_DOCUMENT SECTION_
Yet there would seem to be a straight line connecting mineral wealth allegedly looted by the political elite in the Democratic Republic of Congo (DRC) – a country ritually abused by everyone from Belgian King Leopold to Mobutu Sese Seko – to Bryanston.
In April 2017, a relatively anonymous company called Garvelli paid R4.5m for a 377m2 mansion in Bryanston at 7 Clonmore Road, with the almost de rigueur swimming pool and tennis court. The names of the people behind Garvelli – Francis Selemani and Aneth Lutale – would not have necessarily raised red flags either.
Unless, of course, you happened to be one of the estimated 300,000 Congolese nationals in South Africa, many of whom had fled to the continent’s most industrialised country to escape life in one of the five poorest countries in the world, virtually ceaseless civil war, and “impunity for human rights abuses”, according to Amnesty International.
They would have instantly identified Selemani as the brother of the DRC’s former president Joseph Kabila, and the adopted son of Laurent Kabila; Selemani is a man who had suddenly come into millions of dollars, which he had busily recycled into 17 properties in South Africa and Maryland in the US within a few months.
Lutale, from Tanzania, is Selemani’s wife, and both used a busy smorgasbord of aliases, shelf companies, and different accounts to mask their property dealings, according to court documents lodged in the US.
For instance, even on the documents to incorporate Garvelli, Lutale is referred to as “Aneth Dorah SF Mtwale”, while Selemani also used the name “Adian Selemani” and “Francis Mtwale”. The last of these, conveniently, is the alias that his father, Laurent Kabila, used when he was exiled in Tanzania, before he came back to take power.
Even if the fictitious names didn’t raise red flags, what happened next should have.
Within one year, Garvelli went on a home-buying spree that would have made most oligarchs blush, according to deeds office records. Over two years, Garvelli and Selemani bought 13 properties in South Africa, splashing out R30.6m to do so.
Many of these would be described, even among Joburg’s notoriously wealthy elite, as mansions – including a sprawling 8,600m2 estate near Fourways for R5m.
But they added a sprinkling of townhouses in the fast-growing area north of Joburg, including four homes for nearly R1m each in the Ihita complex, described as an “oasis for nature lovers” with its lapa, pool and “tranquil walking trails”; and R3m for two townhouses in the Cedar Acres Estate which, realtors gushed, included “a plethora of exclusive amenities” including tennis courts, and a “delightful kiddies play area”.

_WHAT TO WORK ON_
Please answer from the passage on Garvelli's property purchases: how much did Garvelli pay for the Bryanston mansion at 7 Clonmore Road in April 2017?

_DATA PROVIDED_
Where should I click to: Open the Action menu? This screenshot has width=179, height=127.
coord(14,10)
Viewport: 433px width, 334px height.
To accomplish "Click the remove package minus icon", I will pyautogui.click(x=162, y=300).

_OUTPUT OF THE TASK_
R4.5m